Why do I keep talking and writing about her. It’s really frustrating, the thread of my love connected to the concept of her hasn’t broken, instead it is stronger. This is why I hate my mind, as it has become wired to love her, love someone who will never love me. What tears at me in the deepest bowels of my core is that, as I write that she will never love me, my mind has deluded me into believing it not to be true; and as I write this fact mind has done the same once again so on and so forth. I am so deluded that I cannot shake this illusion of love.
I think about her every day, some days worse than others. I get reminded of her face and how I think she is absolutely adorable. I love how sarcastic and smart she is. She is so outrageous and funny and I feel she is the one whose madness matches mine. Regrettably, I feel this may be one of my delusions again. To have the audacity to think that my chaos is like hers… well that was some self-deprecation. I simply say it because she may not want to be associated with my own brand of insanity as I am so readily able and eager hers.
I don’t see much of her, and honestly we really communicated via instant messaging. We go to different schools I don’t drive, we’re going to college soon and I’m not working. How could I have a relationship? I’m so foolish and it is evident my delusions are heavily at work. They confuse me so much that even though I realize that these are or may be (once again at work) crippling delusions, I still believe that I may be deluded in having delusions. Not only that but I am deluded with the novel thought that maybe I am erroneous in how I am viewing the situation. Only seeing how it will not succeed as opposed to how it can.

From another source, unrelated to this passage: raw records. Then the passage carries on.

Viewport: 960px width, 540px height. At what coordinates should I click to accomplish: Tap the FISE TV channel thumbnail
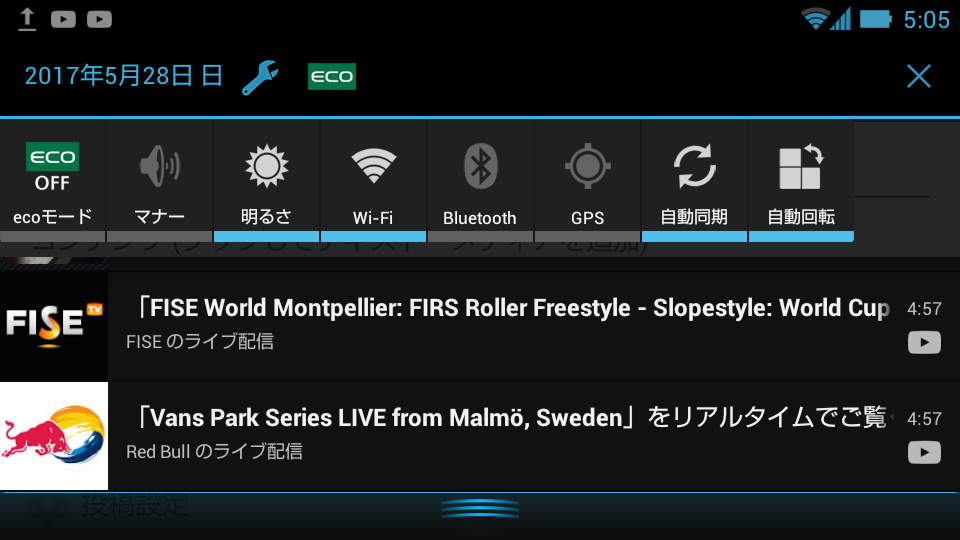tap(54, 326)
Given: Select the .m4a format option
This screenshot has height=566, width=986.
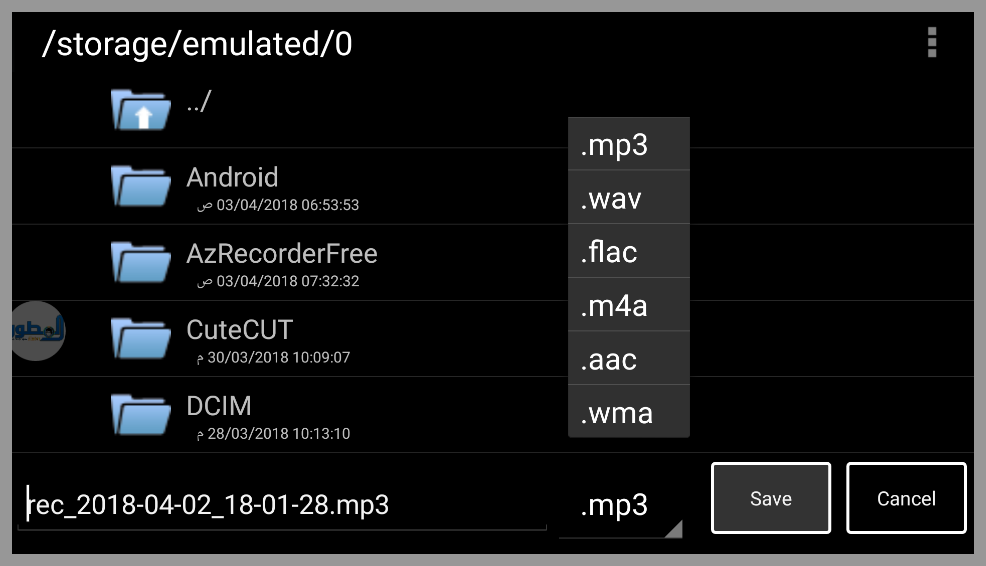Looking at the screenshot, I should pyautogui.click(x=628, y=305).
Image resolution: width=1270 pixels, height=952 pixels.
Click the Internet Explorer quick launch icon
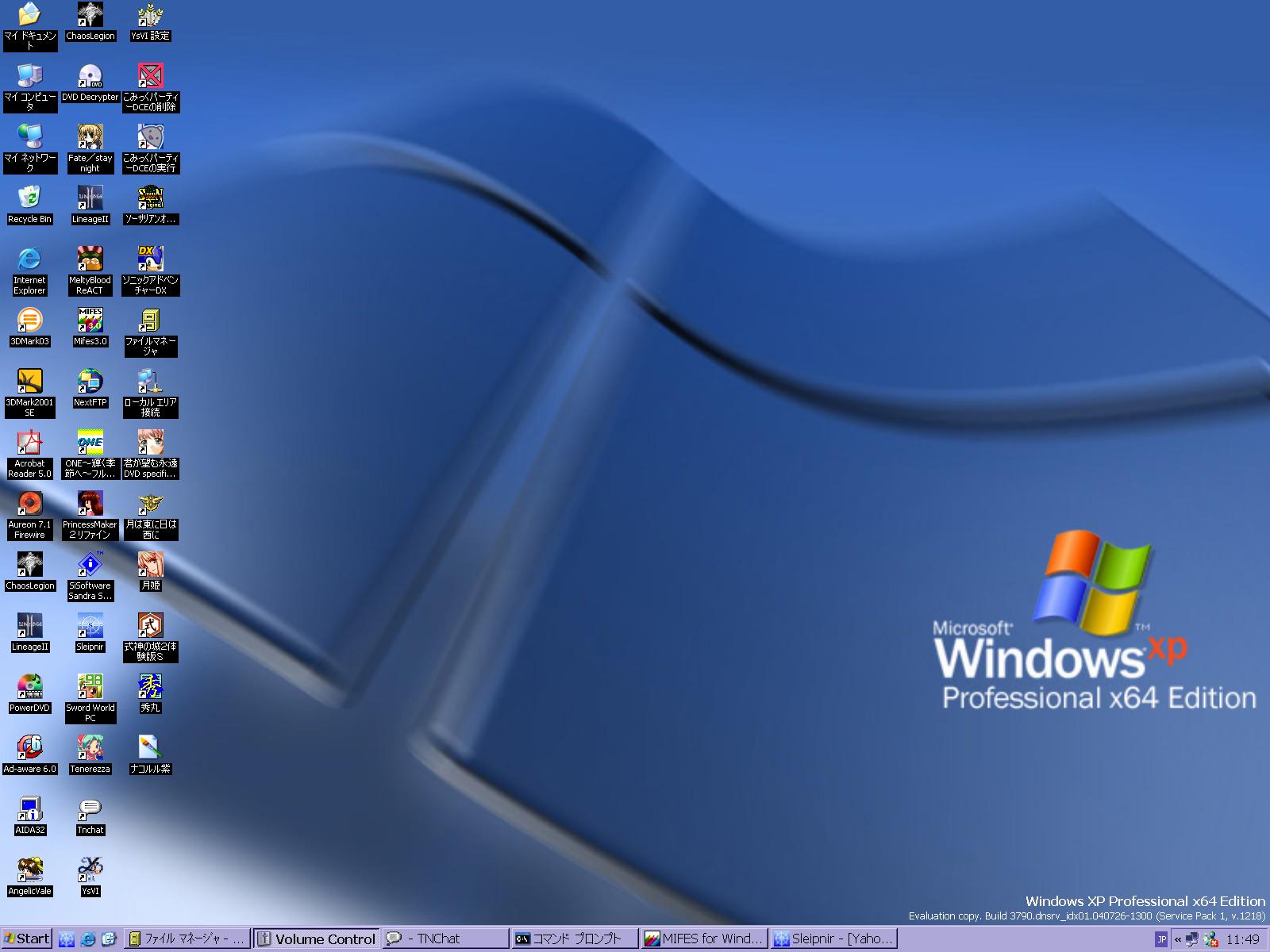[x=87, y=939]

That however, is irrelevant as she used the aforementioned as the basis of her reasoning as to why we cannot be together. Bear with me, this may be my own insecurities and biases based on my past experiences, but I personally think she actually didn’t like me the way I did her. That of course is no issue, I am fine with that. I just want her to find that person, that she will love and will love her and make her so happy. She has no interest as far as I’m concerned. We were becoming pretty good friends, but because of my confession, she was dissuaded from furthering our friendship. I was deluded into thinking that we could continue onwards as if nothing happened, but alas of course it could not be.

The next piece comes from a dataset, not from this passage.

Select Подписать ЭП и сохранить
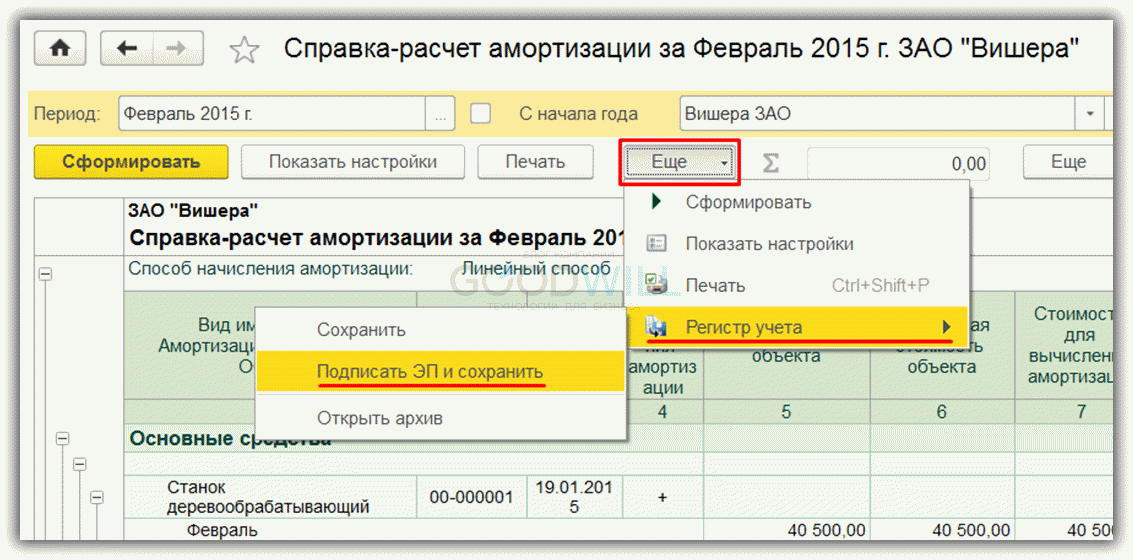The height and width of the screenshot is (560, 1133). (x=430, y=372)
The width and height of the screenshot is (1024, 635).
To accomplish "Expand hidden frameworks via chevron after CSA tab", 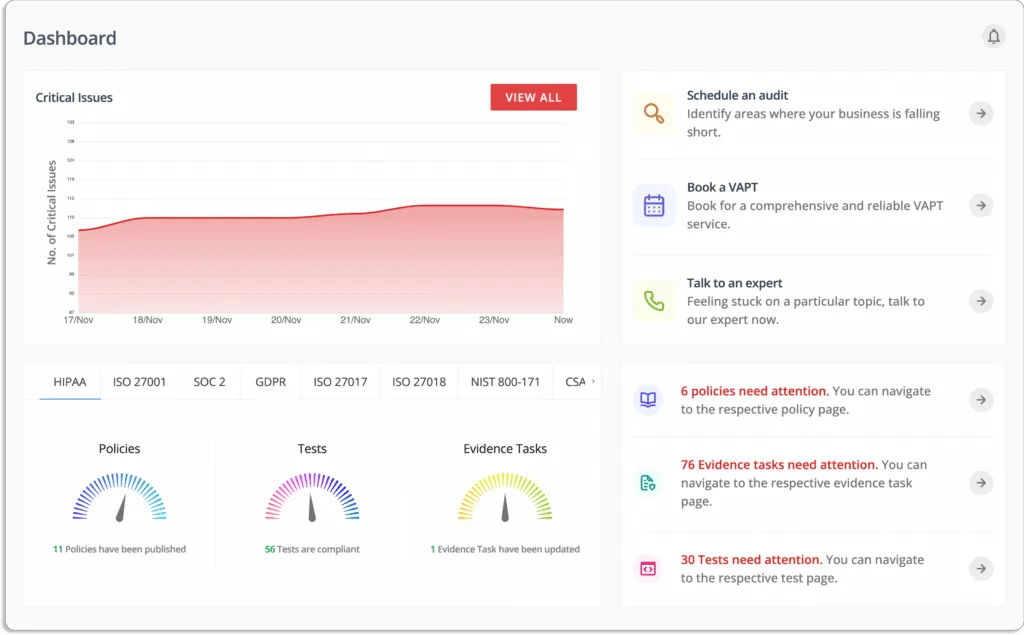I will (x=591, y=381).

She still is strangely my muse, my experience with her made me feel so many emotions. The result of that is it is pretty easy for me to get to writing, not only in getting started but I am also more easily invested as well. The delusions have seeped into this, romanticizing the fact that even though I no longer in contact with her, my experience with she still inspires me. The delusion has created the idea that my love for her is so true, real and right that she is my eternal muse. That even though she is away and seemingly we aren’t meant to be, my love- and let no mistake be made, my and only my love, as it is not both of ours, the experience will continue to serve as my conceptual muse until we are reunited in our perfect and inevitable love. This is hilarious, it really is, how my delusions of true love are so deeply embedded into my being that I could think this could be the case. Also ew, just ew to the idea, that she is to serve as MY source of artistic inspiration. How sickening, the word “my” is the problem in the sentence and how it relative to the idea it’s tied to denotes almost a type of ownership, at least in that particular situation. Of course that’s not to say that someone you love cannot serve as inspiration, in fact in a relationship it can be symbiotic. The issue may lie in the fact that in actuality it is not a relationship and as a result it is not symbiotic, but instead a result of delusion and is almost selfish and parasitic. I dunno, maybe, I’m exaggerating a bit or overthinking it, I mean I am pretty sure I never had the intention to see her in the sense of some type of ownership, I’m simply trying to expound on the erroneous nature of my delusions.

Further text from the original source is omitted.